Darrel wrote:You tried to compare people following the duly created laws of the land to: "If you deny the existence of God, by God's law you may, and should, burn in hell."
Incorrect. I was showing the parallel between the following statements:
A. If you are in possession of fully automatic weapons without the proper permits you should meet the same fate as Fincher.
B. If you deny the existence of God, by God's law you should burn in hell.
Instead of recognizing that both statement appeal to authority to justify the "should," you attempted to divert the discussion to enforcement issues, and when that didn't work, repeated your appeal to authority and added an appeal to tradition: "You can't have fully automatic weapons unless you fill out the proper forms and have them approved by the government. I think that's a good sensible idea that has become established law not by some accident but rather extensive judicial precident." As a freethinker, I wasn't impressed.
Darrel wrote:I am sorry you have confused the freethinker position regarding the truth/falsity of metaphysical claims, with a basic statement of fact regarding the undeniable authority of the state.
We are not discussing a statement of fact - we are discussing your normative claim. That's your statement using "should." The political authority of State is only relevant here if you are appealing to authority over man's mind, contrary to the fundamental tenant of freethinking. Appealing to "a long time and much precedent" is relevant only if you are, again, appealing to authority over man's mind. Please review the definition of freethinking you gave at the last meeting.

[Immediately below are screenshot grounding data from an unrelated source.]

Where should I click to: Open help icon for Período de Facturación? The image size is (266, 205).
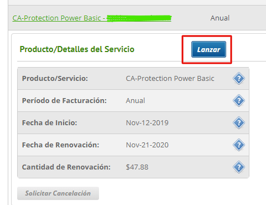pyautogui.click(x=239, y=101)
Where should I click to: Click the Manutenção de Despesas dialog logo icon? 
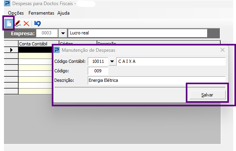(57, 50)
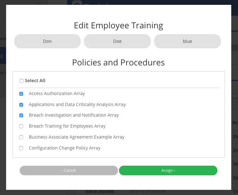Click the Breach Training for Employees label
Image resolution: width=238 pixels, height=195 pixels.
click(x=67, y=126)
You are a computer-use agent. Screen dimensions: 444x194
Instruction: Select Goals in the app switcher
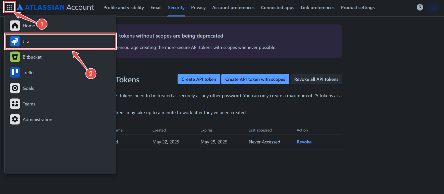[x=28, y=88]
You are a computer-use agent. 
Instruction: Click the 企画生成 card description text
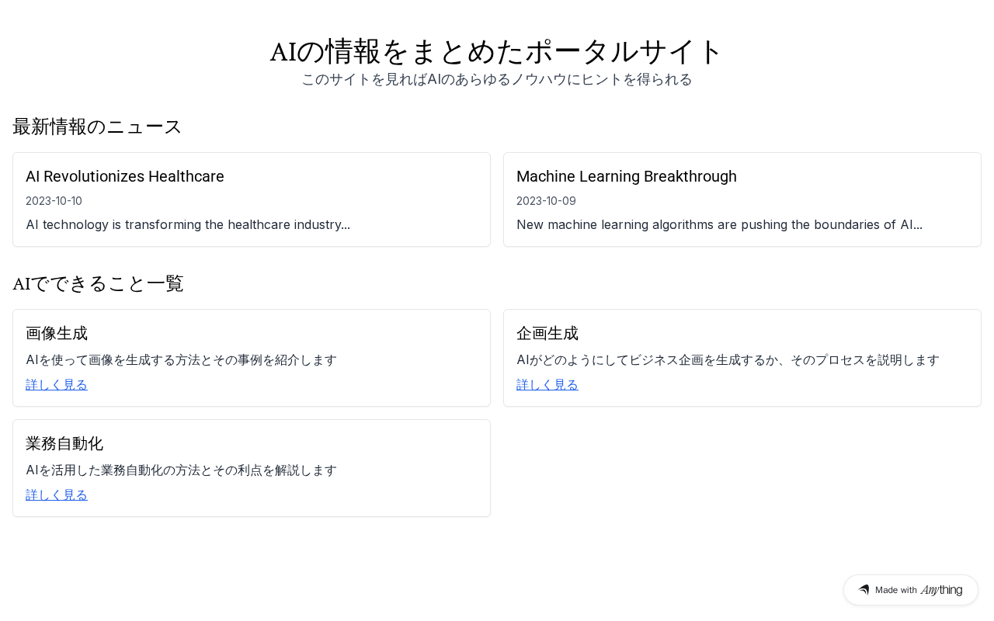pyautogui.click(x=728, y=359)
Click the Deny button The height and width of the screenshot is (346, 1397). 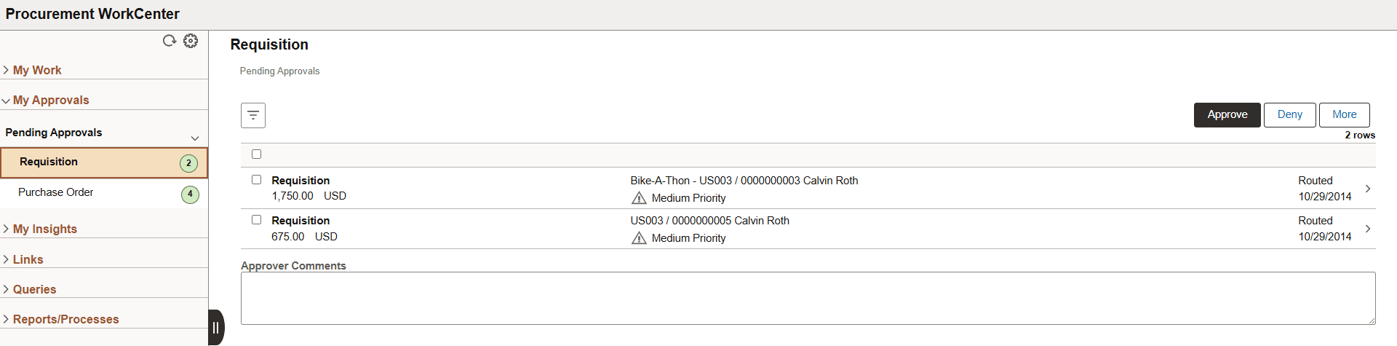click(1289, 115)
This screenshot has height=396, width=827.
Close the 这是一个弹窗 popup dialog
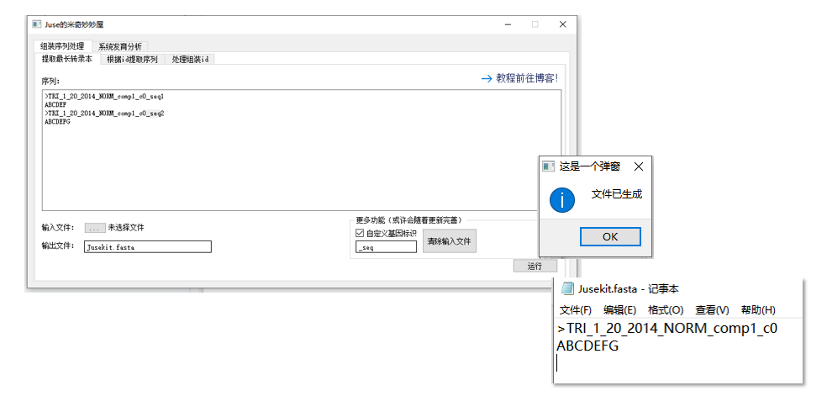pos(639,166)

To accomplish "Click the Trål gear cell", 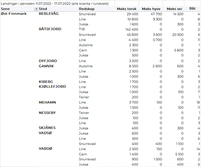I will (82, 29).

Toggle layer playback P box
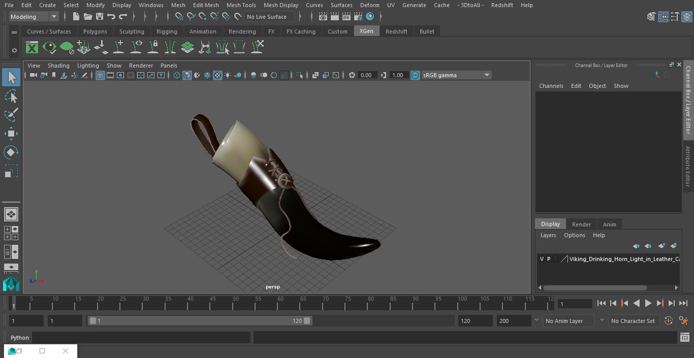(x=549, y=259)
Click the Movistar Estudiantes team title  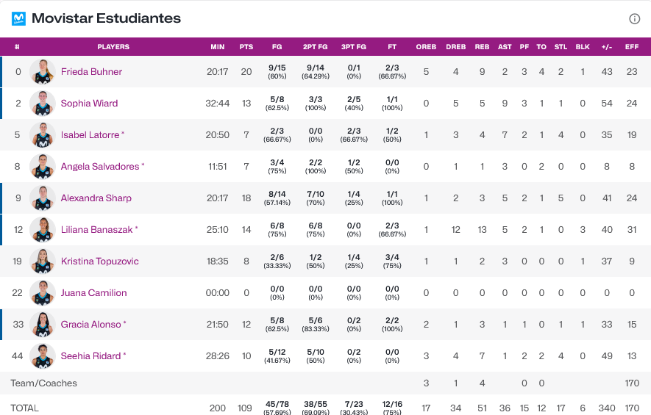(x=106, y=18)
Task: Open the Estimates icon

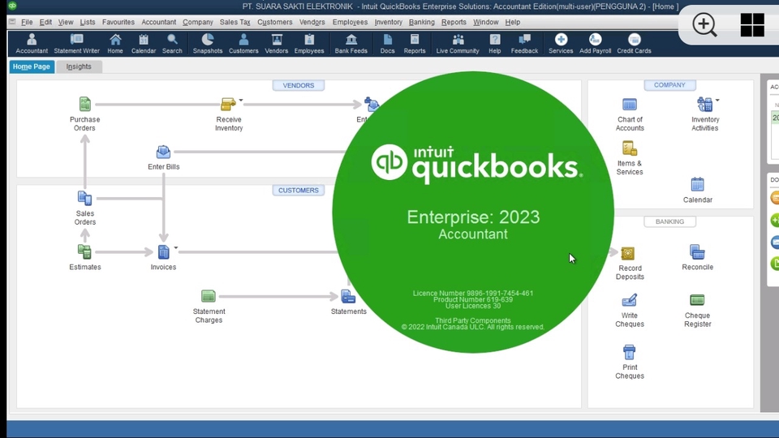Action: tap(84, 252)
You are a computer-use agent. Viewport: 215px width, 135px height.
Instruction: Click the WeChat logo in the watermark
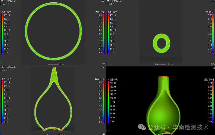143,127
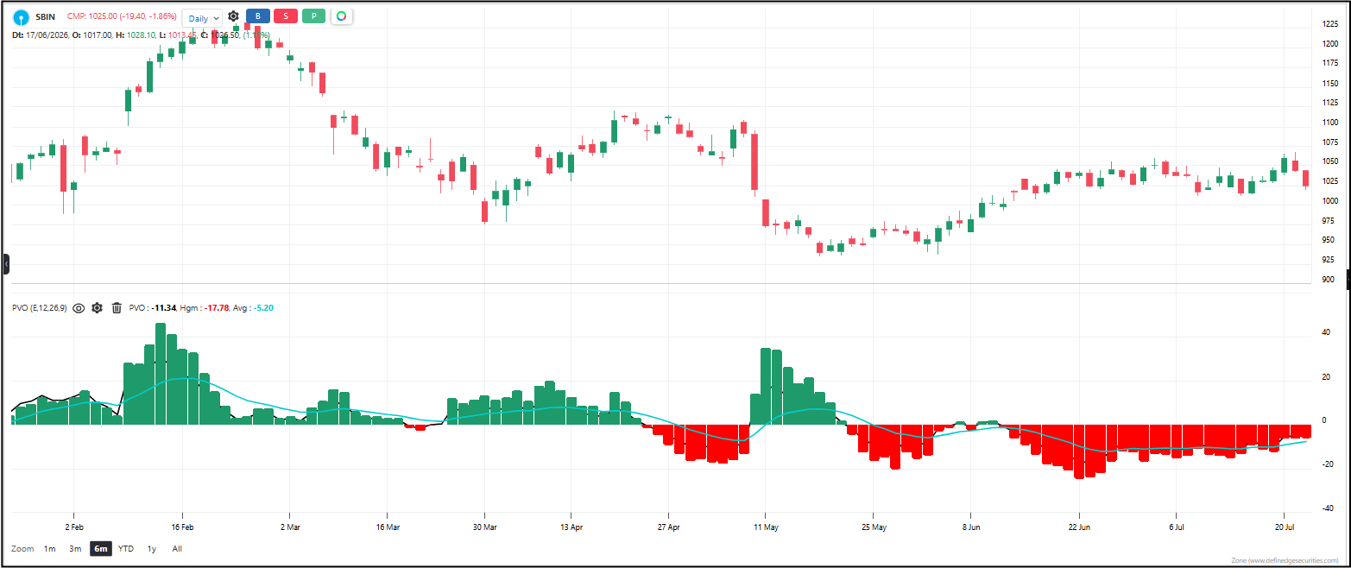Click the red S sell button

285,16
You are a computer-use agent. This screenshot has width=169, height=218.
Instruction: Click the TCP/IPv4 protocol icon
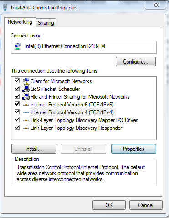[26, 112]
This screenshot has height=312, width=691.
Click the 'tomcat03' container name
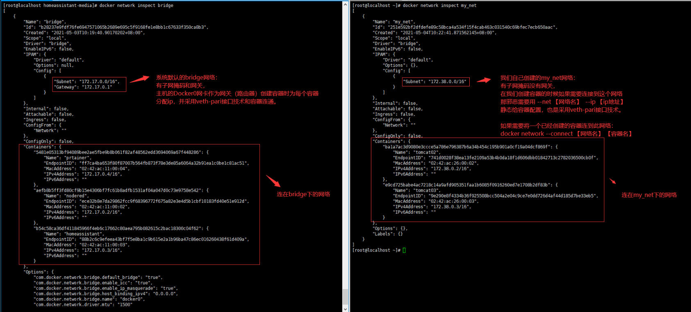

Always willing to educate, I'll now discuss different meanings of "authority." One type of authority is based on brute force. Another type is based on expertise or knowledge. A third type is based on jurisdiction over one's mind, e.g. choices, opinions, and beliefs. This third type has been called moral authority. It occurs to me that you might be equating the first and third types.
Examples: If someone hold a gun on you and demands, "Your money or your life," he has asserted coercive authority, but not moral authority. If someone convinces you that they know a lot about climatology, and as a result you accept their position on global warming, that is expertise authority but not moral authority. To surrender moral authority one has to obey or agree, not because of threat or acknowledgement of superior expertise, but because of
who the authority is. Robert Paul Wolff, in
In Defense of Anarchism (used as a philosophy text in some universities) explains the distinction like this:
Wolff wrote:Authority is the right to command, and correlatively, the right to be obeyed. It must be distinguished from power, which is the ability to compel compliance, either through the use or the threat of force. When I turn over my wallet to a thief who is holding me at gunpoint, I do so because the fate with which he threatens me is worse than the loss of money which I am made to suffer. I grant that he has power over me, but I would hardly suppose that he has authority, that is, that he has a right to demand my money and that I have an obligation to give it to him. When the government presents me with a bill for taxes, on the other hand, I pay it (normally) even though I do not wish to, and even if I think I can get away with not paying. It is, after all, the duly constituted government, and hence it has a right to tax me. It has authority over me. Sometimes, of course, I cheat the government, but even so, I acknowledge its authority, for who would speak of "cheating" a thief?
To claim authority is to claim the right to be obeyed.
...
An authoritative command must also be distinguished from a persuasive argument. When I am commanded to do something, I may choose to comply even though I am not being threatened, because I am brought to believe that it is something which I ought to do. If that is the case, then I am not, strictly speaking, obeying a command, but rather acknowledging the force of an argument or the rightness of a prescription.
In the essay linked above, Wolff goes on to discuss Kant's conception of moral autonomy, and describes anarchism in these terms.
Wolff wrote:Since the responsible man arrives at moral decisions which he expresses to himself in the form of imperatives, we may say that he gives laws to himself, or is self-legislating. In short, he is autonomous. As Kant argued, moral autonomy is a combination of freedom and responsibility; it is a submission to laws which one has made for oneself: The autonomous man, insofar as he is autonomous, is not subject to the will of another. He may do what an- other tells him, but not because he has been told to do it. He is therefore, in the political sense of the word, free.
...
The defining mark of the state is authority, the right to rule. The primary obligation of man is autonomy, the refusal to be ruled. It would seem, then, that there can be no resolution of the conflict between the autonomy of the individual and the putative authority of the state. Insofar as a man fulfills his obligation to make himself the author of his decisions, he will resist the state's claim to have authority over him. That is to say, he will deny that he has a duty to obey the laws of the state simply because they are the laws. In that sense, it would seem that anarchism is the only political doctrine consistent with the virtue of autonomy.
I hope all this helps you understand the difference between statist force-authority and the moral authority, and why simply claiming the State in fact has police power and related force-authority is not relevant to the question of whether the State has moral authority, i.e. whether a free person should surrender his mind and autonomy to Gods or dogma, States or statist law.
Finally, I offer an alternative definition of freethinking:
the belief that there is no (moral) authority over the mind of man. This seems to cover succumbing to faith or tradition, and asserts the primacy of reason over the supernatural, per the standard definition.*
*That is, the
broad standard definition, without the wimpy restriction to religion only.